“México era el patito feo en materia de democracia. Se acabó el patito feo”. Ufano, serenado, así festejaba el joven secretario de Gobernación Esteban Moctezuma, el pacto, llamado “Acuerdo de Los Pinos”, en el cual los partidos que ahora pesan más en las luchas políticas mexicanas, se comprometían a dialogar, consolidar reformas electorales e impulsar reformas políticas en el Distrito Federal.
El meollo del acuerdo radicaba, o radica a pesar de menoscabo inmediato en Tabasco, en la posibilidad de reunirse abiertamente, en “acordar la resolución inmediata de los conflictos poselectorales (Chiapas, Tabasco y Veracruz, lo urgente) y en instalar una mesa de negociación para llevar a cabo las reformas…”.
Los jerifaltes priístas de Tabasco, seguramente con el consentimiento o petición del gobernador formal, Roberto Madrazo –salvo trama de truculencia suicida, no es creíble que “el centro” haya convenido el remedo priísta de la violencia frecuente de los opositores en otros lugares y tiempos–, desalojaron a los perredistas que ocupaban el zócalo de Villahermosa, aunados a las fuerzas civiles y militares del edén perdido.
Asustados, pero no acobardados, apurando un trago de su propio pozol, los perredistas recularon y optaron por no responder a la violencia priísta regional. Lo mismo pensaban en Chiapas, en donde se habló de una tregua en el caso del gobernador formal Eduardo Robledo Rincón. Estimulado, esperanzado por la experiencia tabasqueña, reincide constantemente en afirmar que no defeccionará, que no habrá interinato en el saqueado, envilecido, colonizado estado sureño.
El PRD hizo saber que el Acuerdo de Los Pinos sufría pronta contradicción y que era poco viable si no se reparaba el agravio tabasqueño y se cumplía el punto de arreglo convenido de los conflictos poselectorales.
También el gobierno federal se manifestó atónito y recomendó cese de hostilidades para evitar un enfrentamiento civil peor y constante. Negó que hubiese acuerdo para la inducción de licencia de Madrazo.

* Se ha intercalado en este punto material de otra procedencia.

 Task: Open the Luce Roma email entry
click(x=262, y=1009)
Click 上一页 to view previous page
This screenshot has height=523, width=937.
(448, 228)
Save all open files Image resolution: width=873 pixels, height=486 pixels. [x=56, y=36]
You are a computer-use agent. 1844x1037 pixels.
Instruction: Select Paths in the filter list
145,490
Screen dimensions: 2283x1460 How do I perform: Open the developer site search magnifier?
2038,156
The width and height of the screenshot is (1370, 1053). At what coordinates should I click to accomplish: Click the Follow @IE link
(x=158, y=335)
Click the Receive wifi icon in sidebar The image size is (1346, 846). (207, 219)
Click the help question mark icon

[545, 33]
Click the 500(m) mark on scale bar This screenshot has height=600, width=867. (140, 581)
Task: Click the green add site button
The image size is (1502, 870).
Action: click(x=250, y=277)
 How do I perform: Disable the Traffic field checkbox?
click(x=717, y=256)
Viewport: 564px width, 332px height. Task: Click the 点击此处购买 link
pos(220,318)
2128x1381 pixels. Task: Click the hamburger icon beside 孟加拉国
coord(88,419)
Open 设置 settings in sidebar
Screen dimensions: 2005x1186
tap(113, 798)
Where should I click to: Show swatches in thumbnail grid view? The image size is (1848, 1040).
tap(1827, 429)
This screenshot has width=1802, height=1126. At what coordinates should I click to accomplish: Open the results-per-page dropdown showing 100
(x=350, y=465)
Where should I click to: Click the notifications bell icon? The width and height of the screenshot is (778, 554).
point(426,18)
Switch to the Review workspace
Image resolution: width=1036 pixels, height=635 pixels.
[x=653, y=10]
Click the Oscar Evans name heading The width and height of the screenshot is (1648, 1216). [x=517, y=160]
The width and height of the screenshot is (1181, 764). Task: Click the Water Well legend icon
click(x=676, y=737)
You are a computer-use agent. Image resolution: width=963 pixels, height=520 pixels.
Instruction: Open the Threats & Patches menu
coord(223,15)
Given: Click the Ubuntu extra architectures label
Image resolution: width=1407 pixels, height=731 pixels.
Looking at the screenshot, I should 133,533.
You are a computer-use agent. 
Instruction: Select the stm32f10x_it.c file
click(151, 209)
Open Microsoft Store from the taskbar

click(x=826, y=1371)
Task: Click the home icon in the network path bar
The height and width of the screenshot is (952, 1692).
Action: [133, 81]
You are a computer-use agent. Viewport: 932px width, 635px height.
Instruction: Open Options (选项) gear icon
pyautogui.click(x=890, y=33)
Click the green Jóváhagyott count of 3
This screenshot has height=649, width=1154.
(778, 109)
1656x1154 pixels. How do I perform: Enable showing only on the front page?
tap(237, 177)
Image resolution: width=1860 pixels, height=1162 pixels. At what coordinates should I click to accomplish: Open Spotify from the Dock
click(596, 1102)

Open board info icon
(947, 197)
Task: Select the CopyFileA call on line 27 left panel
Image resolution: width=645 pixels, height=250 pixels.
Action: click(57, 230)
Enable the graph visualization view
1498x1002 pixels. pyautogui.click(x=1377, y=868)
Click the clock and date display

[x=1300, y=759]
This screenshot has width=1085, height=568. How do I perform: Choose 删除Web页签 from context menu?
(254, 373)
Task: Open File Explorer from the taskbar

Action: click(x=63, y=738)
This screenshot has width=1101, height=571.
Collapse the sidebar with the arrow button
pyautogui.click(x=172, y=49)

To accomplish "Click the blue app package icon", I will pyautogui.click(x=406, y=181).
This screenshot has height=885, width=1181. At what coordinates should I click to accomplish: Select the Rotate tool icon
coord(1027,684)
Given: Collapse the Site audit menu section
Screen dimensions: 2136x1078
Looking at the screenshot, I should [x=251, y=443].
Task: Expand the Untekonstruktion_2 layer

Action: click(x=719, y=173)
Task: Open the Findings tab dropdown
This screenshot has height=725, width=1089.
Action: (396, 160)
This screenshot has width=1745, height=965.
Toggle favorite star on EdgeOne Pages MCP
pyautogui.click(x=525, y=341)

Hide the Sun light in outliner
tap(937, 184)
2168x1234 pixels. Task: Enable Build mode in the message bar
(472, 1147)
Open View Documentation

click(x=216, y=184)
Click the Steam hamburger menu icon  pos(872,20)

Alfonso Durazo, vocero incipiente de la secretaría juvenil de Zedillo, aseguró que Gobernación seguiría interponiendo sus buenos oficios, con respeto a la soberanía de Tabasco, para que diriman sus pleitos quienes ya llegaron a las manos.
Quienes no fueron respetuosos fueron los priístas tabasqueños. Insólitamente abuchearon al presidente Zedillo y hasta vociferaron que era un traidor.
Manuel López Obrador dejó en manos de sus correligionarios de hoy –expriísta lo mismo que el candidato del PAN al gobierno del estado encendido ha mucho– la definición de la estrategia a seguir. El PRD se encuentra ahora con un texto o un pretexto de los radicales irredentos, los del todo o nada, para insistir en su tesis de que no son confiables las discusiones y convenios con el priato y sus gobiernos.
Aunque ahora, salvo tozudez enfermiza, tienen que advertir que las fracturas sobrevenientes al colapso inepto y entreguista, del desgobierno de Salinas de Gortari –musita cositas en entrevistas con su cómplice Zabludovsky– llegan al punto de que hasta priístas conspícuos de otros días –Cárdenas, Arturo González Cosío, Enrique González Pedrero (le quieren echar encima los disturbios de Tabasco), Armando Labra Manjarrez y Demetrio Sodi de la Tijera– se lancen a la calle este martes con opositores “en defensa de la soberanía nacional, los niveles de vida y la democracia”.
Si como dice Zedillo resistirá la tentación de la represión, si no se deja llevar por la corriente de los emisarios del pasado, si respeta a los opositores, el Acuerdo de Los Pinos no se convertirá en otro patito feo, en el pato Pascual, que es gringo y estúpido.